Un fiore per la maestra

Passò fra le sue compagne, tenendo alto il fiore…

Potrei iniziare scrivendo: “C’era una volta”, ma questa non è una fiaba, è una storia vera.
Rosanna (nome fittizio) aveva nel 1936, 7 anni e abitava con la sua famiglia in una località che dista da Siliqua 2 km e mezzo circa. Aveva due sorelle più grandi e una più piccola.

Frequentava la 2° elementare nelle scuole di via Mannu, e benché arrivare a scuola puntuale le costasse fatica, poiché doveva fare tutta la strada a piedi coi suoi zoccoletti in qualunque stagione, non mancava mai alle lezioni.

Le sue compagne di scuola, quasi tutte avevano un piccolo giardino accosto alla casa, e appena un fiore accennava a sbocciare, lo portavano con orgoglio alla maestra. Un giorno era una rosa, un altro giorno era un garofano.

Rosanna non aveva giardino, ma tutti i campi circostanti la sua casa, erano il suo giardino. Già nel mese di dicembre e gennaio al calore di un po’ di sole il giallo intenso delle calendule inondava i prati, qua e là sbocciavano ciuffi di pratoline, di acetosella gialla. In primavera poi, crescevano bellissimi iris, orchidee, era un’esplosione di colori, dal giallo al lilla al viola, fino al rosso fuoco dei papaveri.
Un giorno Rosanna, ai lati della strada che percorreva per andare a scuola, vide spuntare alti su un ciuffo di foglie, dei fiori bianchi con macchioline rosa, lei li chiamava Cardilloni (A Siliqua prati interi sono invasi da questo fiore, e forse per questo non è molto apprezzato).
Ne scelse con lo sguardo uno, il più bello e pensò che alla sua maestra sarebbe piaciuto. Allungò la piccola mano e tentò di coglierlo, ma non riusciva, perché lo stelo era difficile da spezzare. Allora appoggiò a terra la sua cartellina, e con entrambe le mani, torse con tutte le sue forze lo stelo su sé stesso, finchè esultante se lo trovò fra le manine. Quindi lo tenne stretto con una mano e con l’altra raccolse la cartella e riprese la strada interrotta. Fantasticava, pregustando la gioia che avrebbe provato frà un po’, quando avrebbe offerto quel fiore alla maestra.

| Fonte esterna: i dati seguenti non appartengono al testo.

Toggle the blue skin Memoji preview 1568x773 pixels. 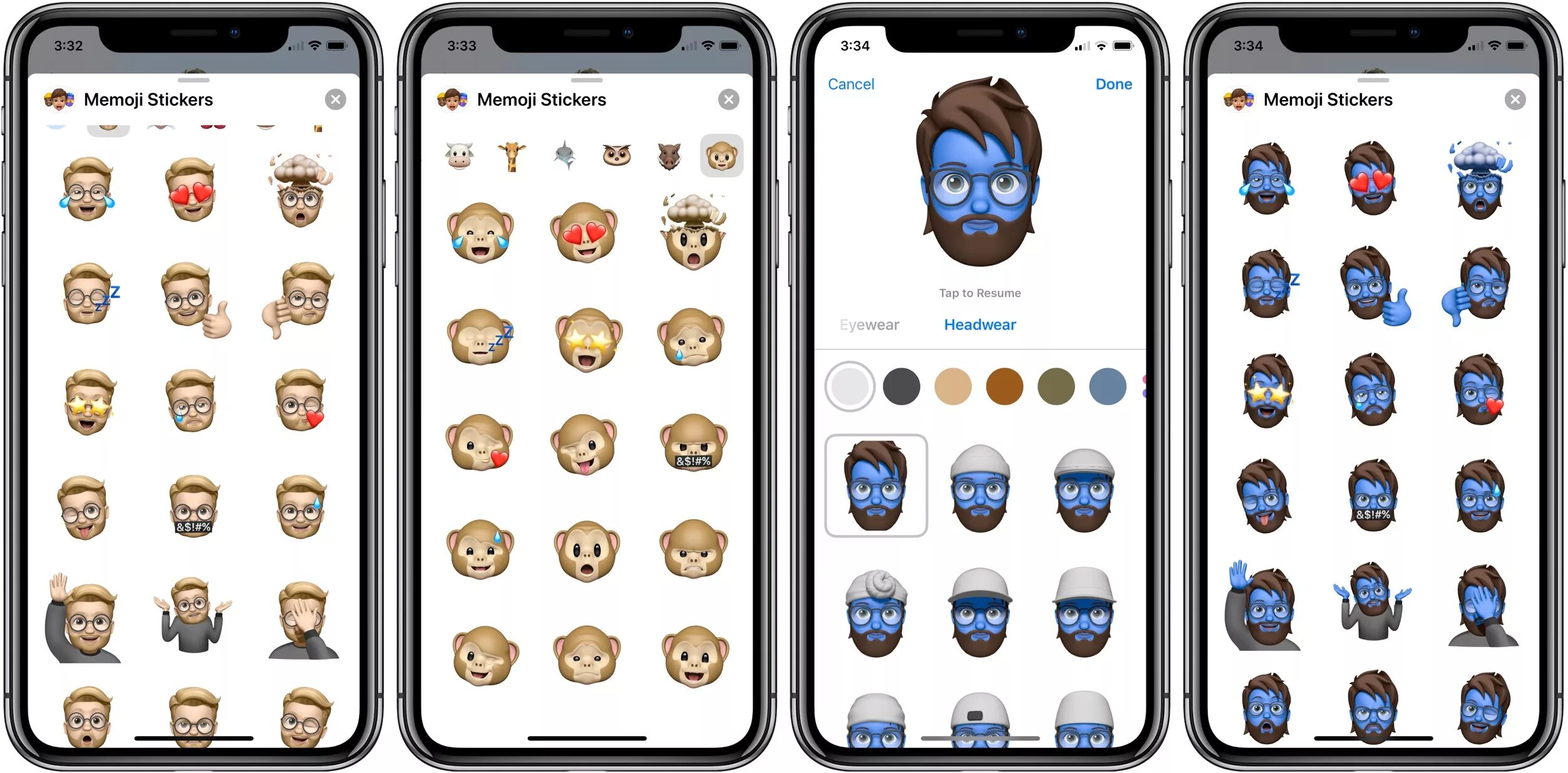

Passò fra le sue compagne, tenendo alto il fiore, ma non le sfuggirono i risolini di scherno che si scambiavano, benché non ne capisse il motivo, pur avvertendo un po’ di disagio.

Ma tutto svanì davanti al sorriso col quale la maestra accolse quell’insolito fiore, l’Asfodelo. Ammirando il fiore chiamò il bidello, chiese che le portasse una bottiglina (non paia strano, forse non c’erano vasi per i fiori) con dell’acqua per mettervi il fiore, fece spazio sulla cattedra e per tutta la mattinata l’Asfodelo fece bella mostra di sé…e per una volta anche Rosanna fu orgogliosa del suo dono.